Da sind zum Beispiel die bis zu zehn Zentimeter langen Barthaare der Meeressäuger, Vibrissen genannt: Die äußerst sensiblen Sensoren sind um ein Vielfaches empfindlicher als die Schnurrhärchen einer Katze. Jedes der etwa 100 Haare endet an einem Knäuel zahlreicher Nerven. Mithilfe dieses Sinnesorgans können Seehunde im Wasser kleinste Änderungen der Strömung wahrnehmen. Das hilft ihnen bei der Futtersuche. „Die Vibrissen können die Spur eines Fisches auch bei rauer See herausfiltern. Die Robbe ist auf diese Weise in der Lage, ihre Beute über große Entfernungen zu verfolgen“, sagt Guido Dehnhardt.
Experimente mithilfe von Trillerpfeife und Fisch
Die Robben in der Forschungsstation müssen sich nicht so anstrengen, um an ihr Futter zu kommen. Etwa 2500 bis 3000 Euro pro Tier und Jahr kostet das Futter, rechnen die Forscher vor. Der Fisch hat aber noch eine andere Funktion: die Belohnung. Denn nur wenn Eric und Co. beim täglichen Training mitmachen und sich den Herausforderungen stellen, kommen die Forscher zu neuen Erkenntnissen. Mit einem Pfiff aus der Trillerpfeife wird dabei die Belohnung ankündigt. Dann erfährt die Robbe unter Wasser, dass sie eine Aufgabe zur Zufriedenheit gelöst hat – und nur noch auftauchen muss, weil es dann im Marine Science Center heißt: Jetzt gibt‘s Fisch.

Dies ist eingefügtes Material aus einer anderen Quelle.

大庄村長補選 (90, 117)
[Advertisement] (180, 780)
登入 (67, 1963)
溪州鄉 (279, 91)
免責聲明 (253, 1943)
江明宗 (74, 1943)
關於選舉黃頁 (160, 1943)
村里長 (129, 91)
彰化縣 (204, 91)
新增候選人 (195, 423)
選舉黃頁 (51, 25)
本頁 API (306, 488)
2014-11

Die Forscher planen künftig aber auch „echte Orientierungsexperimente“ im offenen Meer. Denn Tiere haben verschiedene Möglichkeiten, sich in ihrer Umwelt zurechtzufinden. Manche markieren ihren Weg: die „Hänsel-und-Gretel-Strategie“. Und einige Arten können sich nach einer mentalen Karte richten – so speichern wohl manche Säugetiere und Vögel ihre Umgebung als eine Art Landkarte im Gehirn. Noch ungeklärt ist dagegen, wie es Robben gelingt, lange Zeit im Meer herumzustreifen und dann auf direktem Weg zum Ausgangspunkt zurück zu finden.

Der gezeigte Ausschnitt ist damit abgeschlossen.